# Supplied data
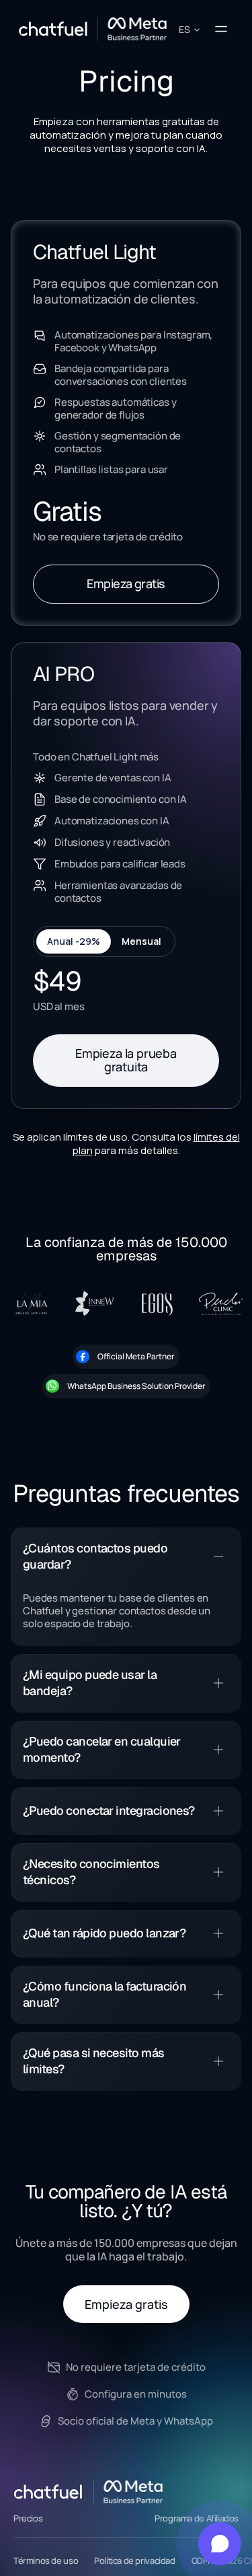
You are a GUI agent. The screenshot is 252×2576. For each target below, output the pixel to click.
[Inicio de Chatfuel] (48, 2491)
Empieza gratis (126, 583)
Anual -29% (73, 941)
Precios (27, 2518)
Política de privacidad (134, 2560)
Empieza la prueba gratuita (126, 1060)
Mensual (141, 941)
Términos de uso (45, 2560)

# Task brief
Set out, exactly as written, the lines from the line with "Empieza la prueba gratuita (126, 1060)" to the last line of the records, inclusive, and only those lines.

# Task response
Empieza la prueba gratuita (126, 1060)
Mensual (141, 941)
Términos de uso (45, 2560)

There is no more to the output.